La transition écologique : une assurance pour l’avenir
L’activité économique actuelle exploite les ressources naturelles à un rythme incompatible avec leur renouvellement et le bien-être des générations futures
La nature, une ressource de la croissance au même titre que le travail et le capital
Les ressources naturelles regroupent les matières premières, les espèces vivantes et leur diversité, l’eau, les sols et les énergies d’une part, les cycles du carbone, de l’azote et de l’eau, le climat et le fonctionnement des écosystèmes d’autre part.
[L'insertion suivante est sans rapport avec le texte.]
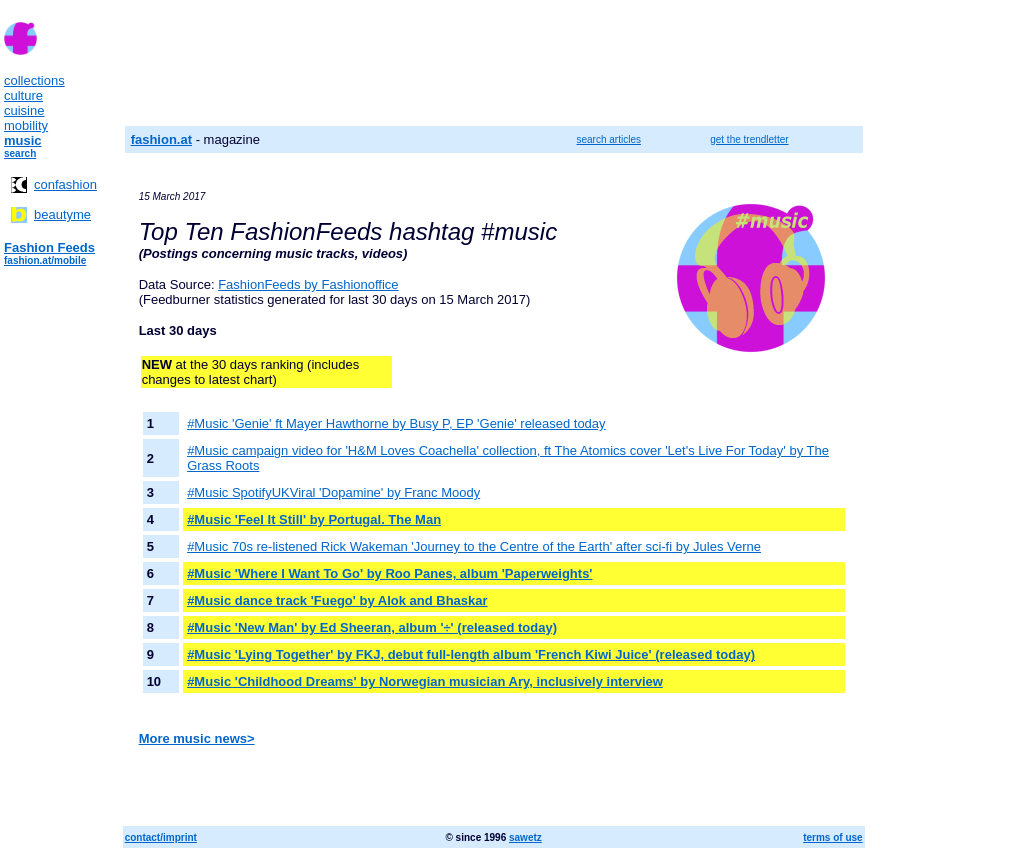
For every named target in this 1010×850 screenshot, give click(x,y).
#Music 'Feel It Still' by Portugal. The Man (314, 519)
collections (34, 80)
Cette simple énumération souligne l’étendue des apports qu’elles constituent pour les économies, au même titre que le capital et le travail. D’ici à 2050, les sociétés devront être capables de répondre à une demande de 9,3 milliards d’habitants (d’après le scénario médian de la division « Population » des Nations unies) et devront alors s’assurer de la disponibilité et du renouvellement équilibré de ces ressources tant aux niveaux local et national qu’européen et mondial. Cela suppose des actions spécifiques, d’efficacité, de substitution et de préservation, alors que les impacts du changement climatique commencent à se faire sentir et que les ressources et régulations naturelles sont souvent déjà très utilisées et dégradées voire surexploitées. Il devient essentiel d’étendre la notion de capital au-delà du champ habituel du capital productif ou du capital humain pour tenir compte également du capital naturel. Cette prise de conscience est relativement récente8 alors même que les acteurs ont pu considérer comme inépuisables ou indéfiniment renouvelables certaines ressources pourtant menacées, sans, par conséquent, veiller à leur pérennité. Faute de prise en compte du coût socio-économique de la perte de ces ressources et cycles naturels, leur pérennité n’est pas spontanément assurée.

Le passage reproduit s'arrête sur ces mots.